Monthly direct debit failure rate
Line chart showing the direct debit failure rate for electricity and gas, loans and mortgages has risen over 2022 and 2023.
  • More broadly in September, the ONS Public Opinions and Social Trends survey showed that 42% of respondents were finding it very or somewhat difficult affording both energy bill payments and mortgage and rent payments. For energy bills, this was slightly lower than at the same point in 2022 (c. 46%), however has risen for mortgages payments from c.31%.[24]
  • The more gradual but recent impacts of rising interest rates on mortgage payment challenges compared to energy payments, reflects the rise in interest rates over the past year but also the time it takes for the full impact of the increase in Bank Rate to be felt at an aggregate level due to the high share of mortgages that are on a fixed rate.
Bank Rate and Mortgage Effective Interest Rates
Line chart showing that that the sharp rise in the Bank Rate in 2022 and 2023 has so far fed through to the effective interest rate for new mortgage lending more than for existing mortgage lending.
  • Reflecting this, the 'effective' interest rate – the actual interest paid – on newly drawn mortgages rose by 16 basis points to 4.82% in August while the rate on the outstanding stock of mortgages saw a 9 basis point increase to 3.06%.[25]

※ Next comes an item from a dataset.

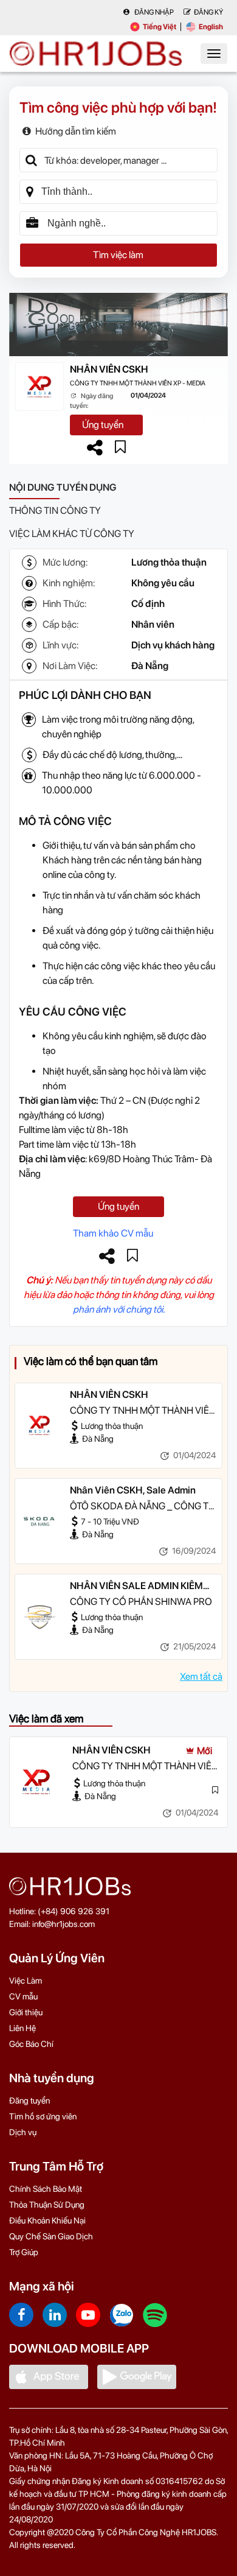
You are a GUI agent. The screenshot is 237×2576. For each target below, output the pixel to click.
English (211, 27)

  • In response to the change in cost pressures facing households, ONS Public Opinions and Social Trends survey data from September show that the most common actions people were taking in response to the increased cost of living were spending less on non-essentials (69%) and shopping around more (50%). 47% reported using less fuel such as gas or electricity in their home and 46% reported spending less on food shopping and essentials.
Actions that adults are taking because of the increase in cost of living
Bar chart showing that adults are taking a range of actions in response to the increased cost of living with the highest proportions reporting spending less on non-essentials and shopping around more.